Entries shown: Begin

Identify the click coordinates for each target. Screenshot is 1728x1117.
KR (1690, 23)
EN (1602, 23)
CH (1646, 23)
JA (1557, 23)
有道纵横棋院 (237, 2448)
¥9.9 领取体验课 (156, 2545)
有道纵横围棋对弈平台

Entries shown: End

- [Task goal] Every line above is to be transcribed exactly, with nothing missed.

- [Task answer]
Identify the click coordinates for each target. Screenshot is 1728x1117.
KR (1690, 23)
EN (1602, 23)
CH (1646, 23)
JA (1557, 23)
有道纵横棋院 (237, 2448)
¥9.9 领取体验课 (156, 2545)
有道纵横围棋对弈平台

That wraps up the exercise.